Give every entry again, unchanged, and leave its images out.

_The input_
--------
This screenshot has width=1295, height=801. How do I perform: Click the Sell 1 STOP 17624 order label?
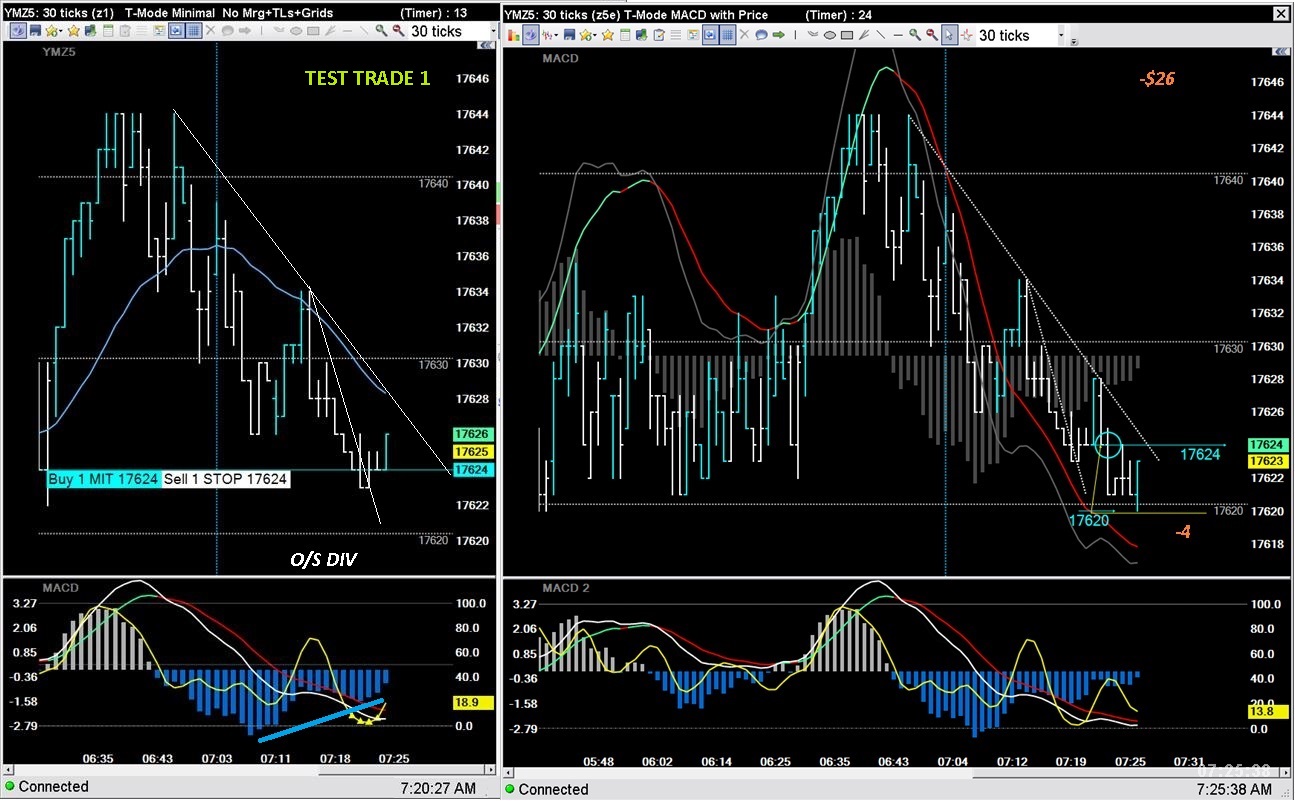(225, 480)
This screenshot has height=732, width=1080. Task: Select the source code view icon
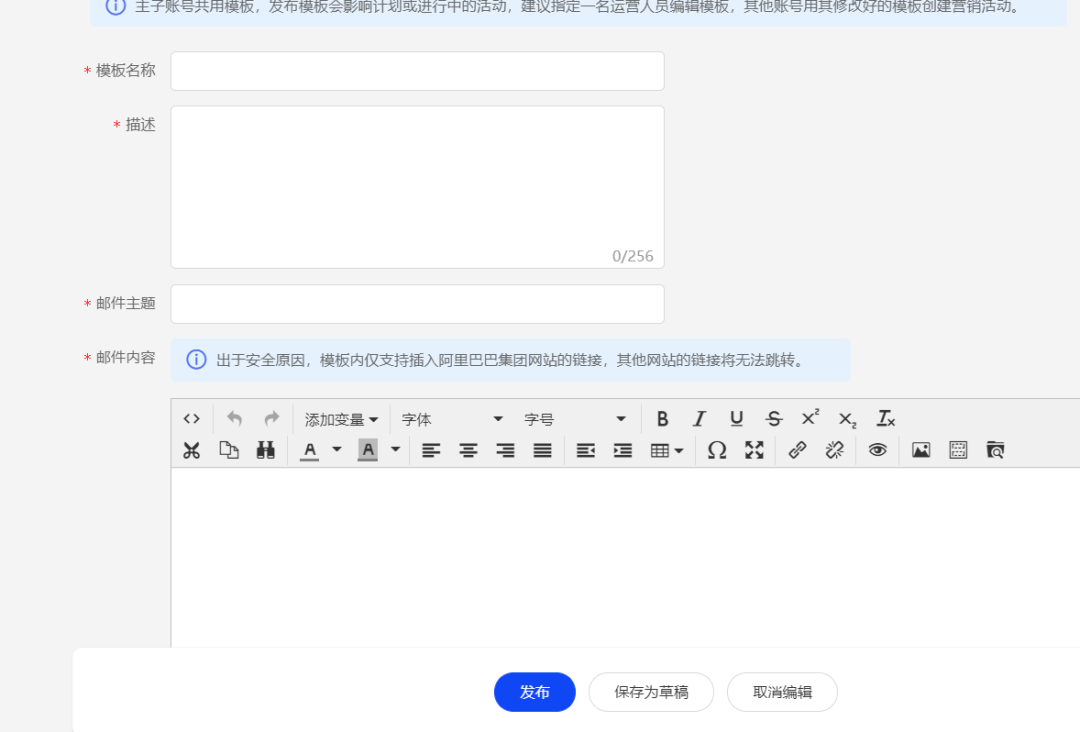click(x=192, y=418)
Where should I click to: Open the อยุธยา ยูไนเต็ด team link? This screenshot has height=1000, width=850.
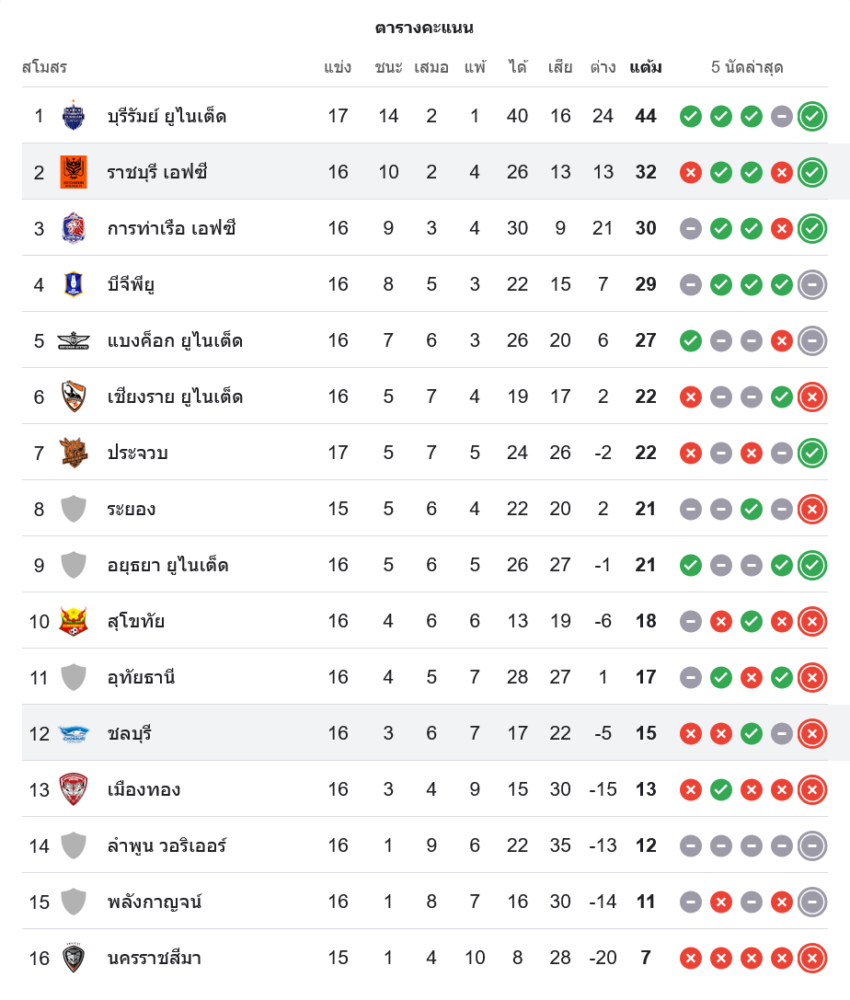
--------
_Solution_
This screenshot has width=1295, height=801. How do I perform: Click the Sell 1 STOP 17624 order label?
(225, 480)
This screenshot has height=732, width=1080. Task: Select the source code view icon
click(x=192, y=418)
Where should I click to: Open the อยุธยา ยูไนเต็ด team link? This screenshot has height=1000, width=850.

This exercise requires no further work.